Stated exercise 1 ▸ In the Penrose Conference description, how long has the issue of major right-lateral displacement throughout the North American Cordillera been debated?
Stated exercise 2 ▸ Carry the Penrose Conference description forward from its final sentence.

--- START OF Extract provided ---

McCall, Idaho, USA | 18–25 August 2023

Layered rocks protrude from a steep grassy canyon at a nearly vertical angle. Strongly foliated orthogneiss, deformed by the western Idaho shear zone, exposed in the canyon country of Idaho. The view is to the south and the foliation dips steeply E, rotated from its pre-Miocene vertical orientation by normal faulting. Photo by Basil Tikoff.
 

Conveners

Basil Tikoff, University of Wisconsin–Madison, Dept. of Geoscience, Madison, Wisconsin, USA, basil@geology.wisc.edu

Stacia Gordon, University of Nevada–Reno, Dept. of Geological Sciences, Reno, Nevada, USA, staciag@unr.edu

William A. Matthews, University of Calgary, Institute of Earth Sciences, Calgary, Canada, wamatthe@calgary.ca

Elena Centeno-Garcia, Universidad Nacional Autónoma de México, Mexico City, Mexico, centeno@unam.mx

Sponsors

The Geological Society of America
Divisions of The Geological Society of America (Geochronology; Geophysics and Geodynamics; Mineralogy; Geochemistry, Petrology, and Volcanology; Sedimentary Geology; Structural Geology and Tectonics)
Canadian Tectonic Studies Group
Geological Association of Canada Cordilleran Section
Sociedad Geológica Mexicana

Description and Objectives

The issue of major right-lateral displacement throughout the North American Cordillera has been debated for 50 years. Paleomagnetic data from the western part of the Canadian Cordillera and some parts of the Pacific Northwest, during the interval ~110–40 Ma, have consistently suggested thousands of kilometers of northward displacement, while geological studies of fault movement indicate only hundreds. This discrepancy is unavoidable because faults tend to be on the margins of terranes, resulting in few unequivocal offset markers. Further debate includes the subduction polarity of the terranes with respect to the western margin of North America and the past size of the ocean basins that separated them. While this problem is most acute in the northern Cordillera, it has implications affect the entire North American margin. Recent data and analyses—including detrital zircons, mantle tomography, numerical modeling of plate motion, shear zone kinematics, and geochronology—have provided new insights. The objective of this Penrose Conference is to bring together a diverse community of open-minded scholars to discuss what is agreed upon and where future work is needed, but also to work collaboratively to evaluate how all the data sets can be reconciled into a coherent model for an obliquely convergent plate boundary.

--- END OF Extract provided ---
--- START OF Extracted records ---

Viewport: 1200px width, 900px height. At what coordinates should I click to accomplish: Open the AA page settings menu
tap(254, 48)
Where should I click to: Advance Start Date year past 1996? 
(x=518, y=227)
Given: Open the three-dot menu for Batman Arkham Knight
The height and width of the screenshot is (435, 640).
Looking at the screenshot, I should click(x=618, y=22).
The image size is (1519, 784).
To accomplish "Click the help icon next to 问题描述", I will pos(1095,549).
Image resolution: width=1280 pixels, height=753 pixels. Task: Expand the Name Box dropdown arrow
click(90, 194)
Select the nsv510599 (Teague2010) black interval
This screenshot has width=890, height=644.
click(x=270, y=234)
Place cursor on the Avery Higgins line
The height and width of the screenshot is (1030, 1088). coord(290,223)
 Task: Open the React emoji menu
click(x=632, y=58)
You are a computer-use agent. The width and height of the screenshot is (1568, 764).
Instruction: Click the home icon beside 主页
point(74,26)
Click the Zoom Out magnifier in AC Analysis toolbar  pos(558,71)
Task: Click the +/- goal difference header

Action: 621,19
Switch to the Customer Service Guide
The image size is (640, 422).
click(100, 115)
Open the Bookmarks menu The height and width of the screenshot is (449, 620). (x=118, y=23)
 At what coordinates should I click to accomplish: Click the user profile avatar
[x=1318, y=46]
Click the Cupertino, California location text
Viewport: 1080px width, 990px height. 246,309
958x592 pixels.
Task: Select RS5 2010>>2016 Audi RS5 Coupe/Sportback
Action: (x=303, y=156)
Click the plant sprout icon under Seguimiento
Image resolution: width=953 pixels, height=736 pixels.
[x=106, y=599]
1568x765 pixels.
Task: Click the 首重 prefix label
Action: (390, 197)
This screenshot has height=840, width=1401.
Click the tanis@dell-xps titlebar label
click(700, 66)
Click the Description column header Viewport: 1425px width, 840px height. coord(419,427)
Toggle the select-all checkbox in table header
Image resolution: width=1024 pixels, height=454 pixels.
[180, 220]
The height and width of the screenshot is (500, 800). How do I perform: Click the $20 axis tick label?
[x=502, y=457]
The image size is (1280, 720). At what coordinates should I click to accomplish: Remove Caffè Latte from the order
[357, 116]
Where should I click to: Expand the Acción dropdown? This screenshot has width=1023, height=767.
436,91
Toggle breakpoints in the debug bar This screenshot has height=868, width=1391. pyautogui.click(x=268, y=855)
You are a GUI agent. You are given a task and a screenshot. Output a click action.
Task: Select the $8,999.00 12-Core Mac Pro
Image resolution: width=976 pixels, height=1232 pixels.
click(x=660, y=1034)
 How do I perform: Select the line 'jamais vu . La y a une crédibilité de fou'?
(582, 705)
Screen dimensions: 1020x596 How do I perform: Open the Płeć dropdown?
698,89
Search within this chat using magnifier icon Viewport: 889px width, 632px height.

--- END OF Extracted records ---

Right answer 1 ▸ For 50 years.

Right answer 2 ▸
Preliminary Agenda

The meeting will be held in Riggins and McCall, Idaho, USA. We will stay at the Best Western Hotel in Riggins, at the confluence of the main Salmon and Little Salmon rivers. This location will give us the opportunity to visit the Salmon River suture zone and the overprinting western Idaho shear zone. The remaining nights we will stay at the Quaker Hill Conference center in McCall, on the shores of Payette Lake. A second field trip day will explore the western Idaho shear zone in the glaciated, well-exposed mountains north of McCall.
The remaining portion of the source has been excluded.